The word is a distant cousin of ancient Greek thymos, meaning “spirit,” not in the sense of one’s soul, but rather what we’d call drive, ambition, fire. How do we get from there to here? Grimm’s Law helps, as always. Grimm’s Law says that if you sprinkle fairy dust over your shoulder—no, it doesn’t say that. It relates the Proto-Indo-European th to Germanic d. In one of these essays I’ll explain why. So what shows up in Greek and Latin as th will reliably show up in Germanic as d. Hence all we have to account for now is the nasal consonant m.

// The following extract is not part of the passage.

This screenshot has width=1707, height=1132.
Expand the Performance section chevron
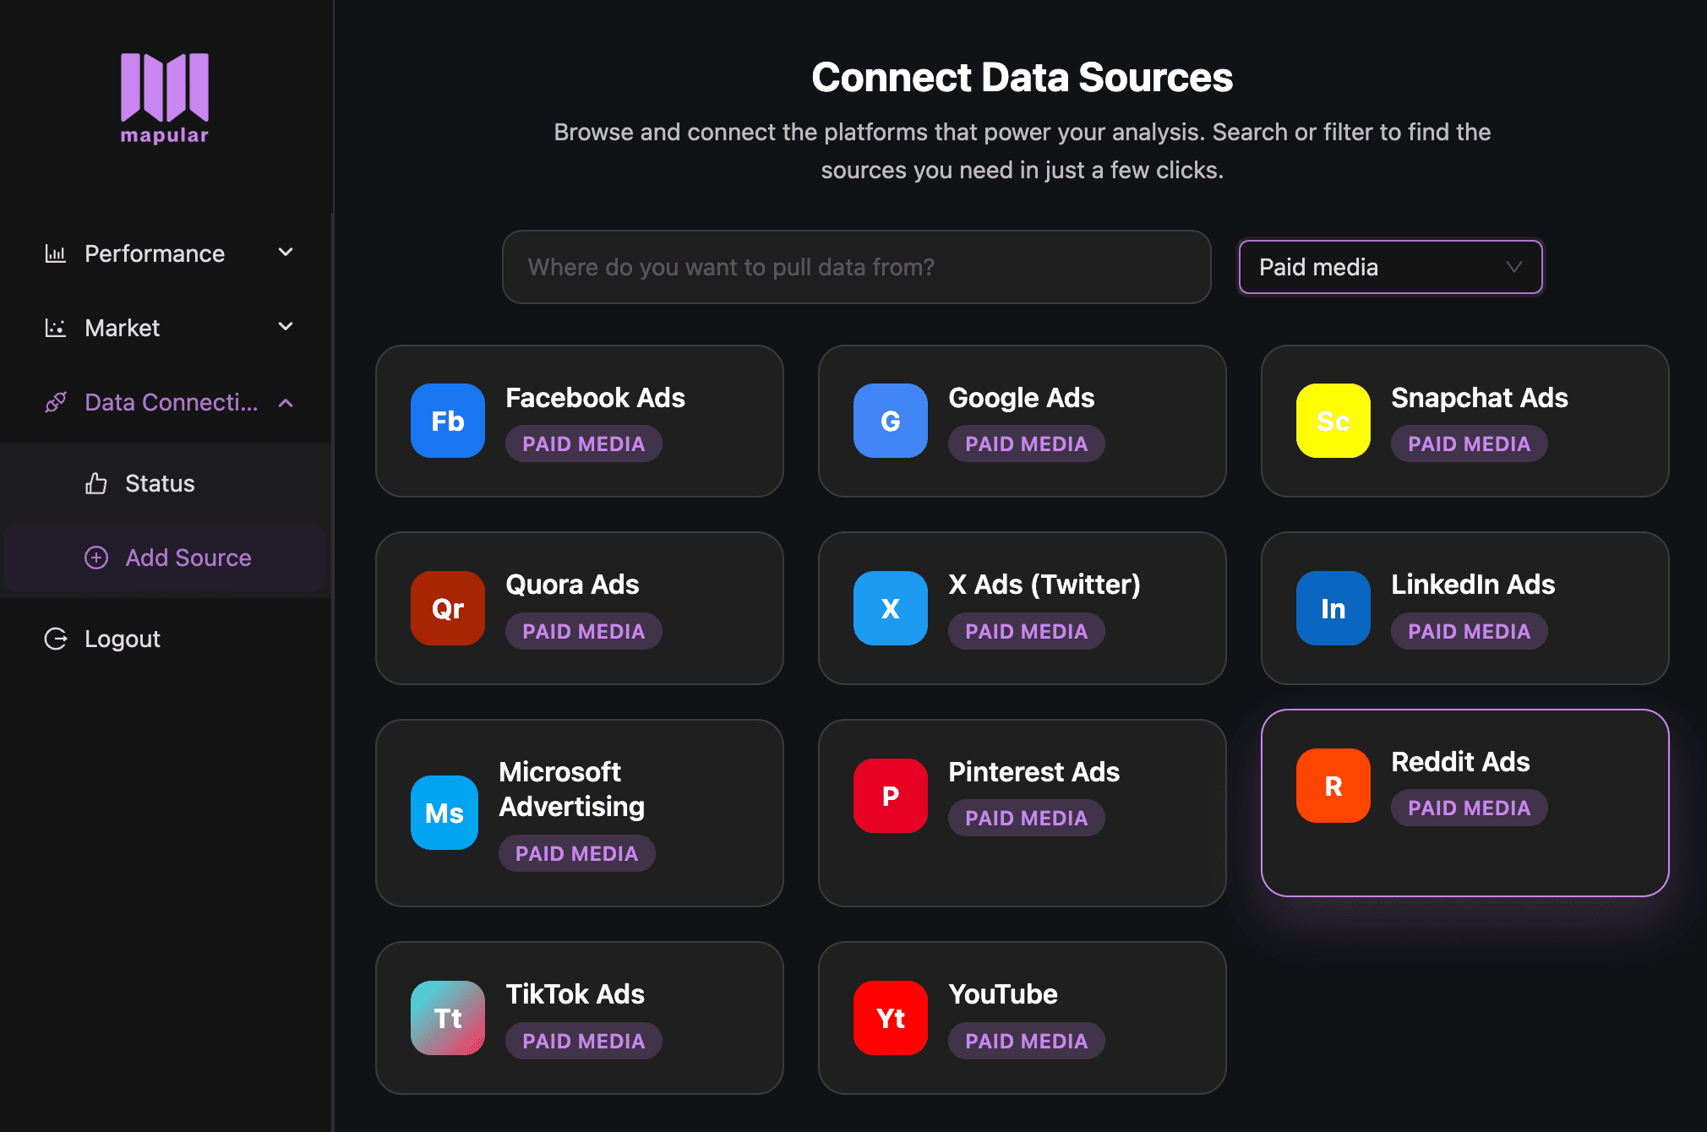coord(286,253)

“But wait!” says a homeschooled lad in the sixth grade. “You mentioned Latin th. But there aren’t any original Latin words with a th. Everybody knows that!” Quite so, young man. And that requires explanation. When a sound should show up in a language but doesn’t, we have two ways of accounting for the absence. One is that the sound simply dropped out. People found it hard to say, maybe, or they figured they could do without it, or nearby speakers of a different language didn’t use it: so we no longer pronounce the k in knee. The other is that the sound was transformed into another and somewhat similar sound. Children help us out here. When my son was a very little boy, he’d say “fin” for “thin” and “vat” for “that.” He was substituting a labiodental unvoiced spirant (f) for the interdental unvoiced spirant (th). That sure clears everything up! Try it, though, and you’ll see how it could happen. The Romans had no words beginning with th, but they did have a lot of words beginning with f, not all but some of which corresponded to Greek words in th. So then: Greek thymos = Latinfumus, smoke; English fume comes from the French, in the Middle Ages.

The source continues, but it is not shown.